> _YOUR ASSIGNMENT_
Search each line below for "This", then return the lines where it appears.

Stored data entries

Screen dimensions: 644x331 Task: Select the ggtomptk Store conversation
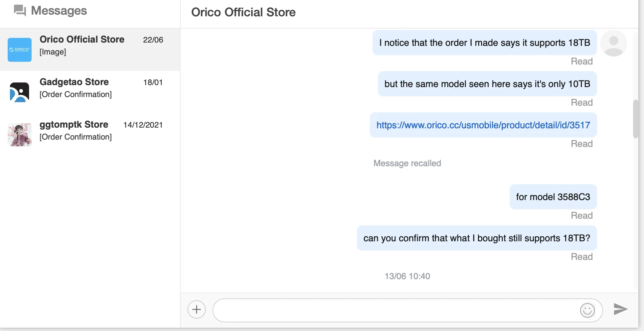pyautogui.click(x=90, y=131)
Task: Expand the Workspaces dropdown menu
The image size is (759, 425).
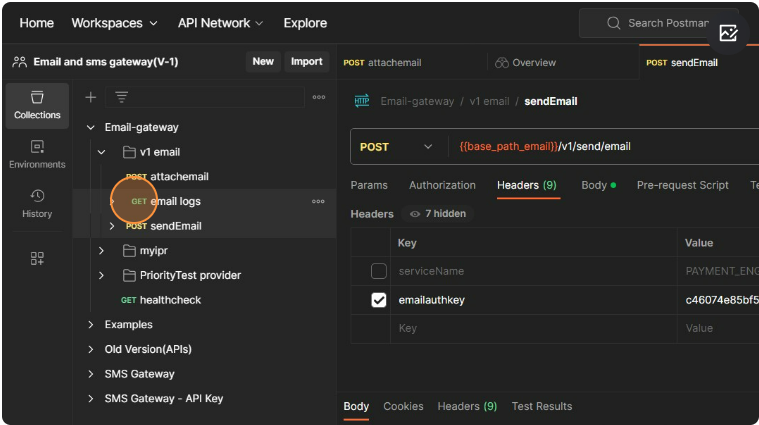Action: click(x=114, y=23)
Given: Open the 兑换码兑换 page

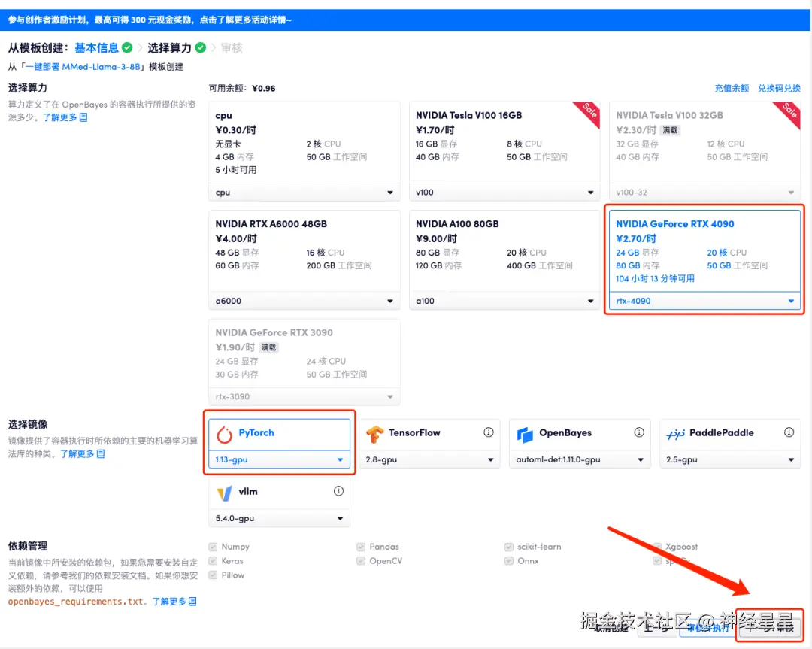Looking at the screenshot, I should click(x=780, y=88).
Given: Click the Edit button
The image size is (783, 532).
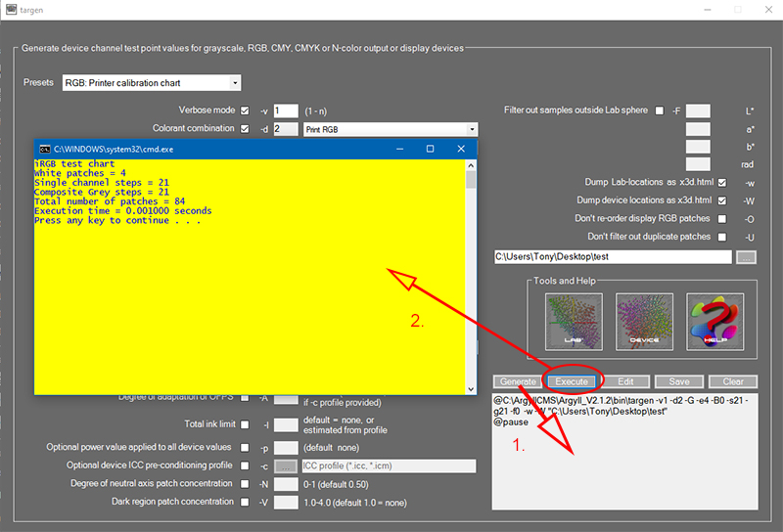Looking at the screenshot, I should click(626, 381).
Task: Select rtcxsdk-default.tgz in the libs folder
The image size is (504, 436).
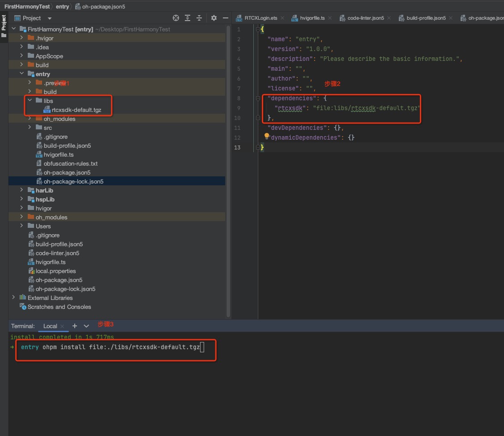Action: click(x=76, y=110)
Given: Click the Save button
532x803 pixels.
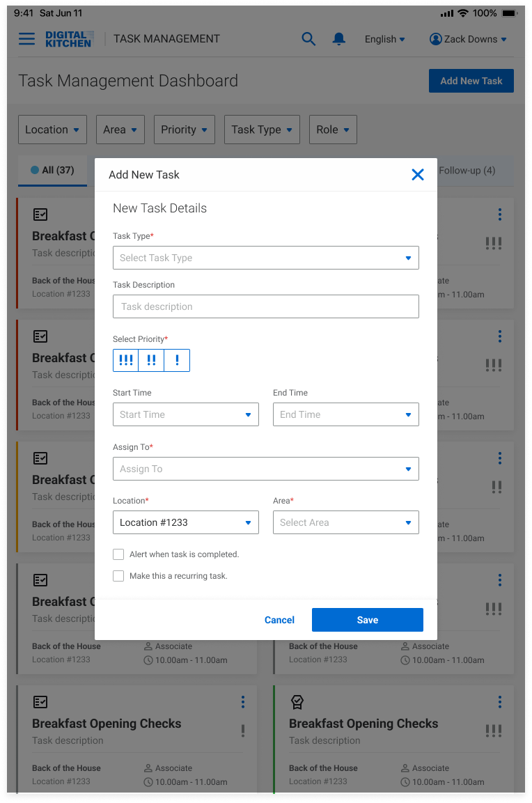Looking at the screenshot, I should point(367,620).
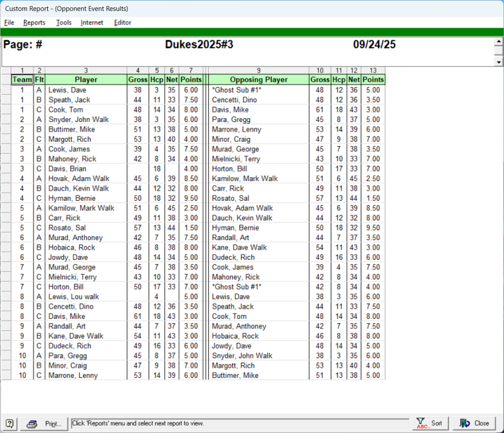504x433 pixels.
Task: Select the Player column header
Action: click(86, 80)
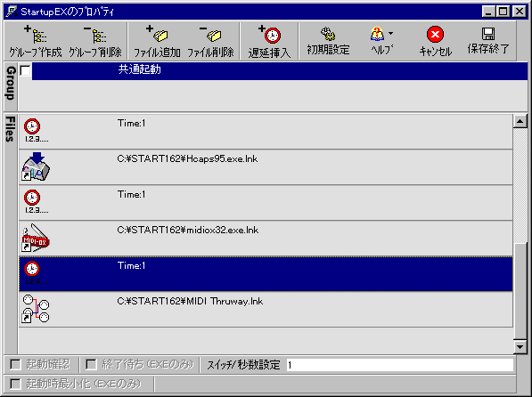Enable the 起動確認 checkbox
532x397 pixels.
pos(15,364)
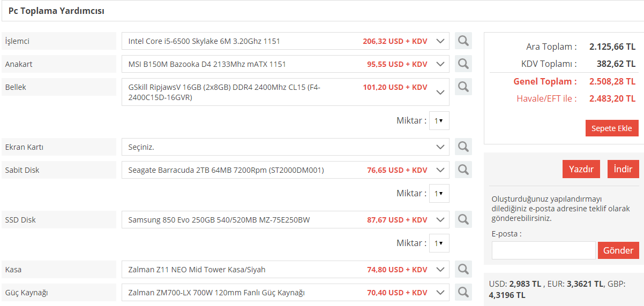
Task: Change Sabit Disk Miktar quantity selector
Action: click(x=439, y=194)
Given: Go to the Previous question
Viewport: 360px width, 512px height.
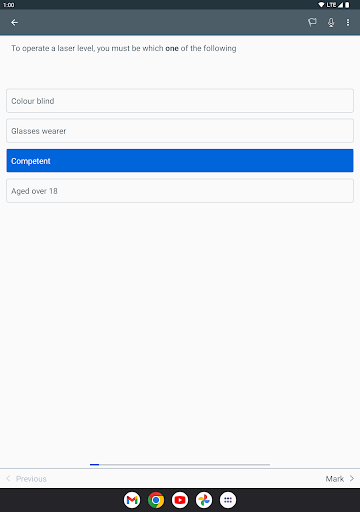Looking at the screenshot, I should (31, 479).
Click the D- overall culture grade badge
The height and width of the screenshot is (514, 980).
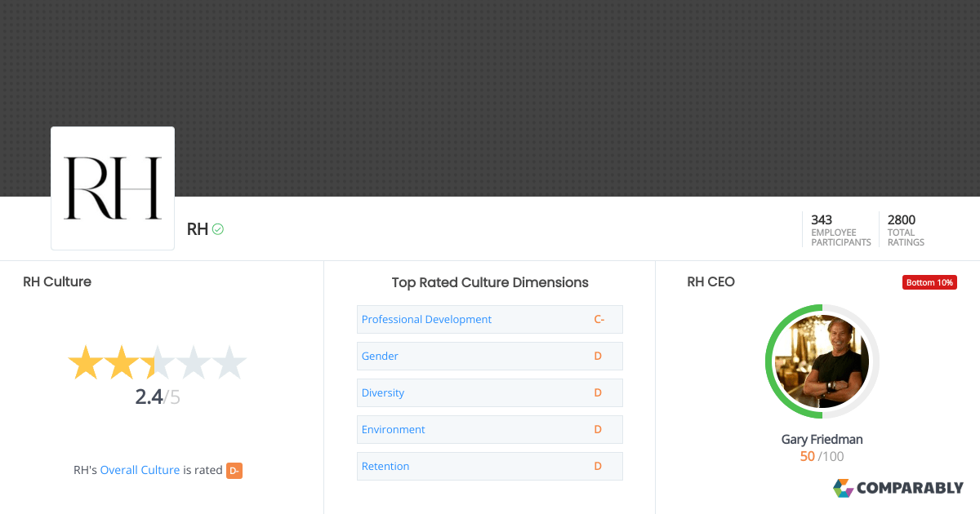pyautogui.click(x=234, y=470)
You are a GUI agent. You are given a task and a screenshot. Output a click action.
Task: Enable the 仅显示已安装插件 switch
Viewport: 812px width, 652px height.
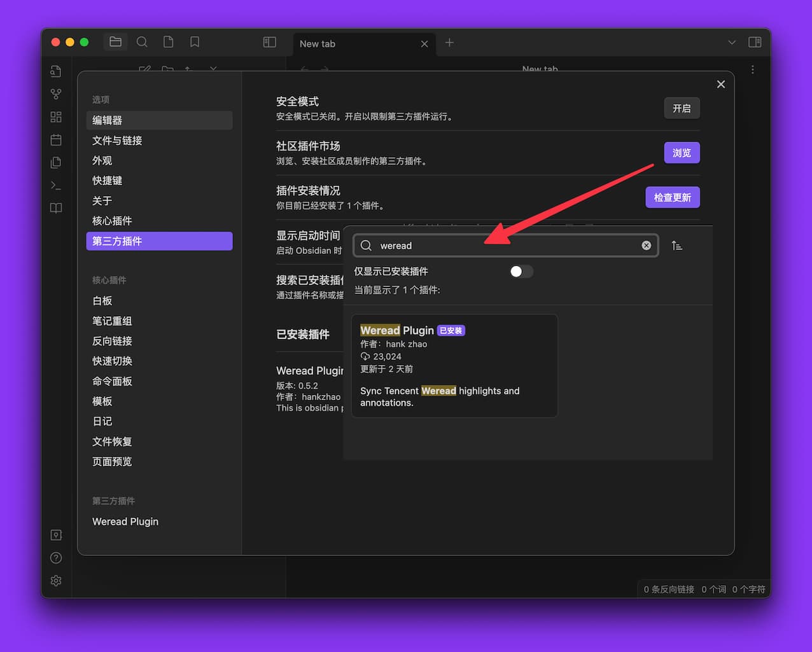(521, 272)
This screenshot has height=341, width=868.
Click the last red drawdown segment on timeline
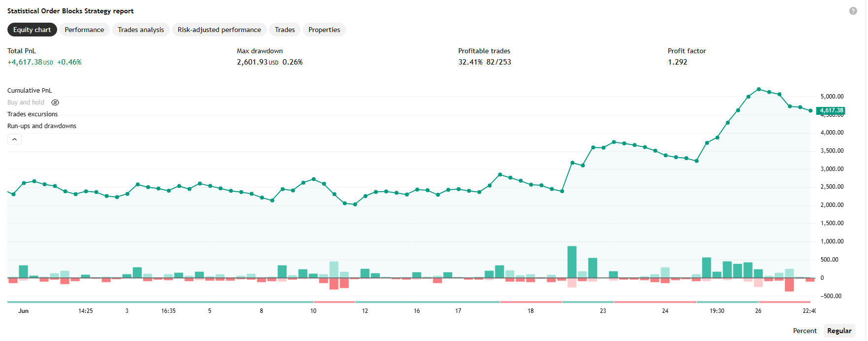point(785,302)
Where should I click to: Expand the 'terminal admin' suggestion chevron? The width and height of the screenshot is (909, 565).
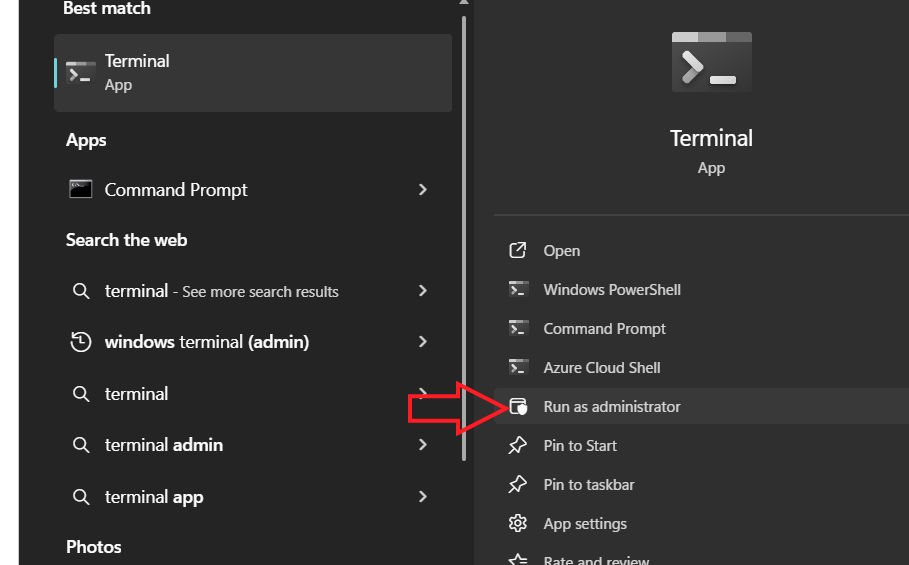423,445
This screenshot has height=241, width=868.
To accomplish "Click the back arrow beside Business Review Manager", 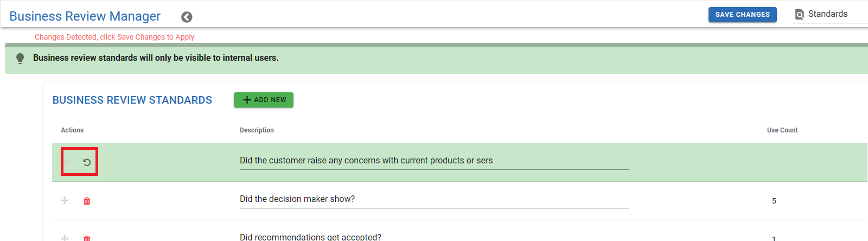I will point(187,17).
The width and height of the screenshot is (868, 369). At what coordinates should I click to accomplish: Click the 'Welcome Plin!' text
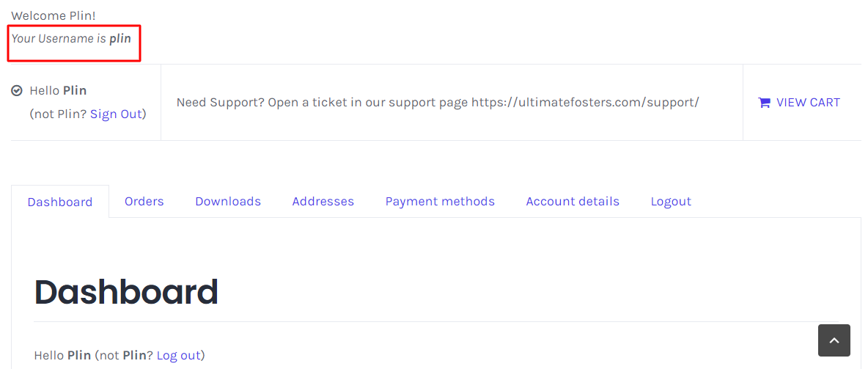(53, 15)
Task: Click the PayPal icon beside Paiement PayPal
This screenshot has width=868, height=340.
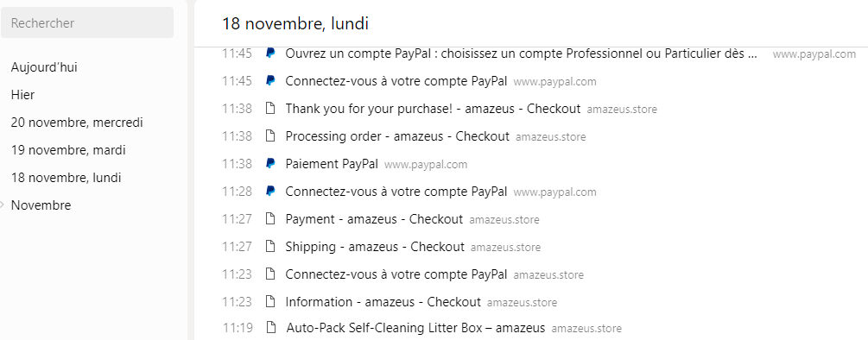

> _OUTPUT OF THE TASK_
This screenshot has height=341, width=868.
This screenshot has height=241, width=868.
This screenshot has width=868, height=340.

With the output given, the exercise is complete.